Here is the context of the verse: “Therefore each of you must put off falsehood and speak truthfully to your neighbor, for we are all members of one body. ‘In your anger do not sin’: Do not let the sun go down while you are still angry, and do not give the devil a foothold. Anyone who has been stealing must steal no longer, but must work, doing something useful with their own hands, that they may have something to share with those in need. Do not let any unwholesome talk come out of your mouths, but only what is helpful for building others up according to their needs, that it may benefit those who listen. And do not grieve the Holy Spirit of God, with whom you were sealed for the day of redemption. Get rid of all bitterness, rage and anger, brawling and slander, along with every form of malice. Be kind and compassionate to one another, forgiving each other, just as in Christ God forgave you” (Ephesians 4:25–32).

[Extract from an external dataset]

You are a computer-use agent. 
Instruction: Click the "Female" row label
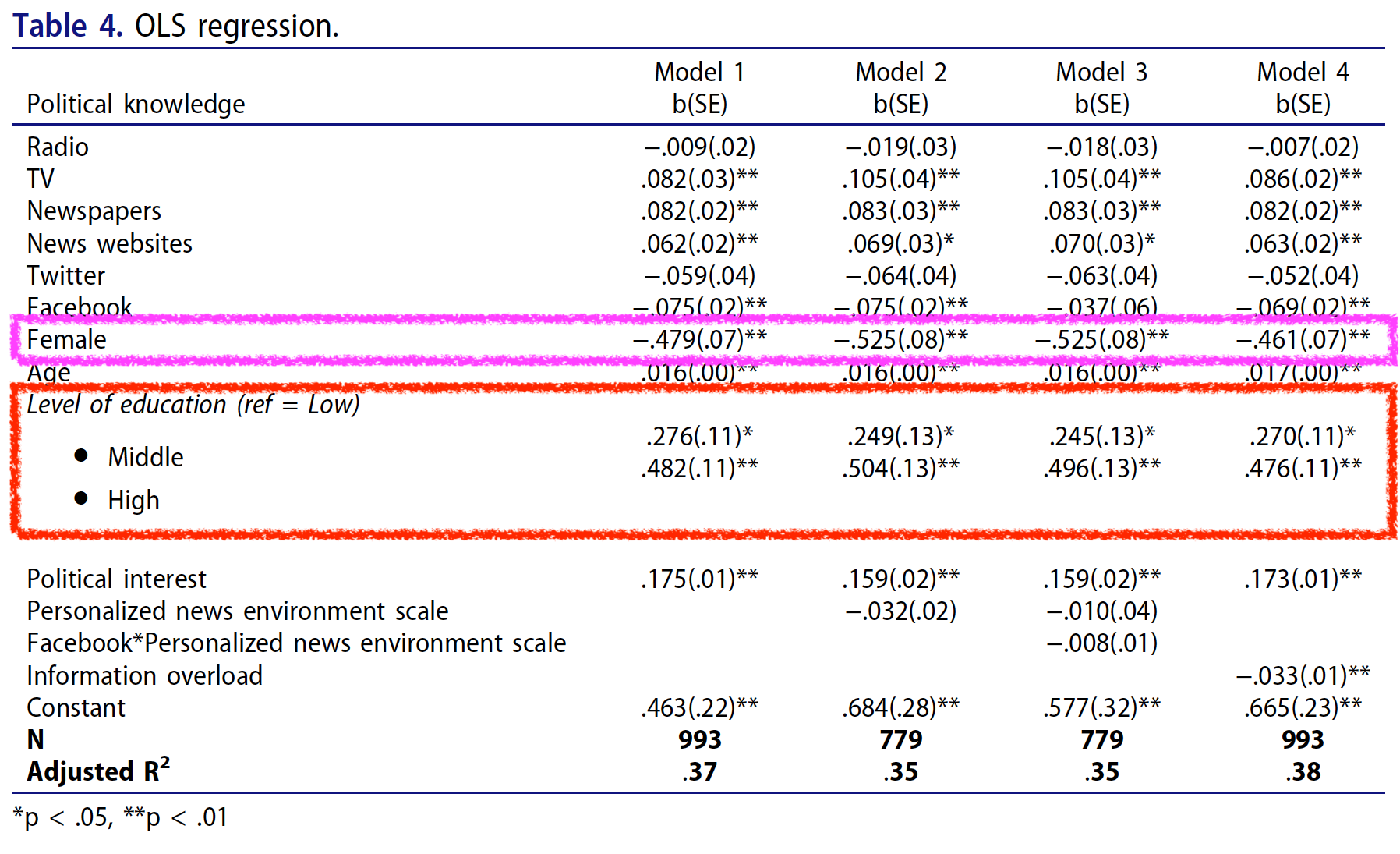pyautogui.click(x=66, y=340)
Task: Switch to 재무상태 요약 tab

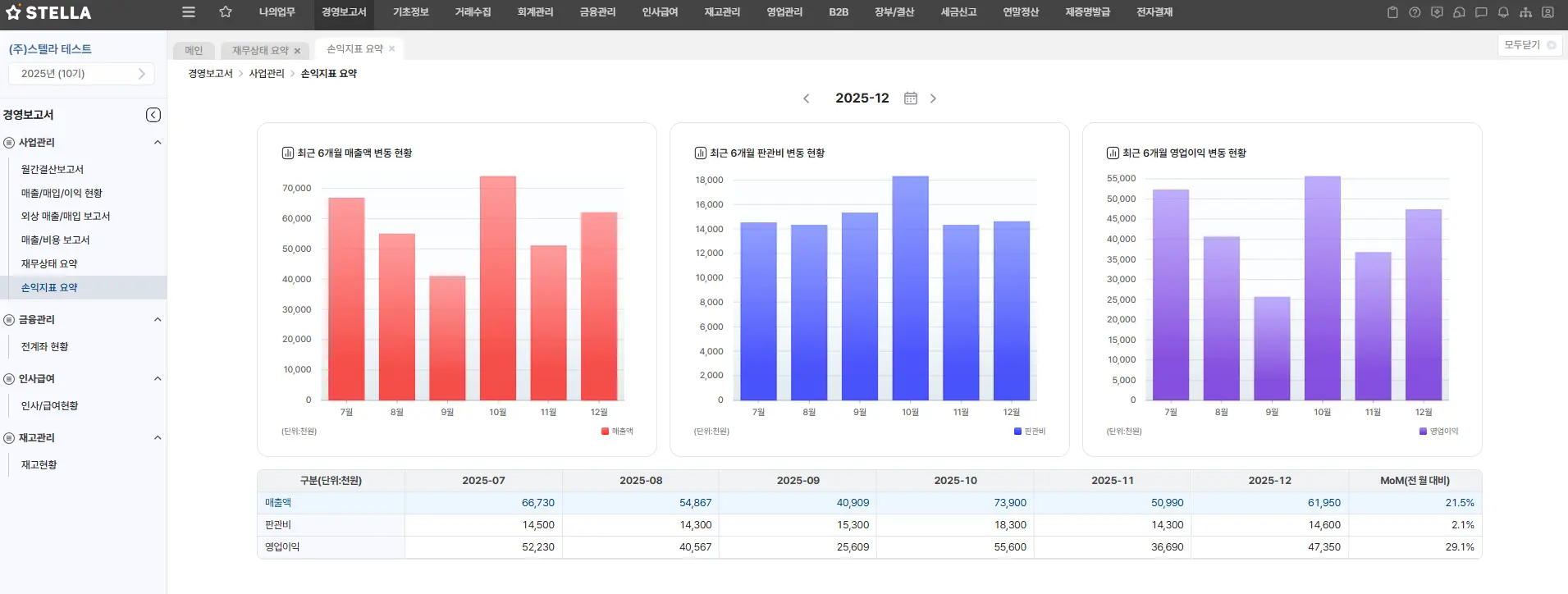Action: tap(260, 51)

This passage follows Paul’s teaching about the new nature that we embrace through the Holy Spirit by faith in Jesus Christ (Ephesians 4:17–24). If we become angry for some reason—we experience the involuntary emotion or passion of anger—we are not to allow it to prompt sinful actions. And we do not stay angry. We do not dwell on it. We deal with it quickly, in constructive and God-honoring ways, so it does not grow stronger and produce bitterness in our lives. The biblical admonition is to deal with the anger on the same day as the provocation. Before we go to sleep that night, we should have taken positive steps to find a solution to the problem and alleviate the anger.
If we fail to deal with anger constructively and we engage in sinful expressions of anger, we give the devil some leverage against us (Ephesians 4:27). The same passage continues to say that we should strive to get rid of all anger and its companion sins: “Get rid of your bitterness, hot tempers, anger, loud quarreling, cursing, and hatred” (verse 31, GWT).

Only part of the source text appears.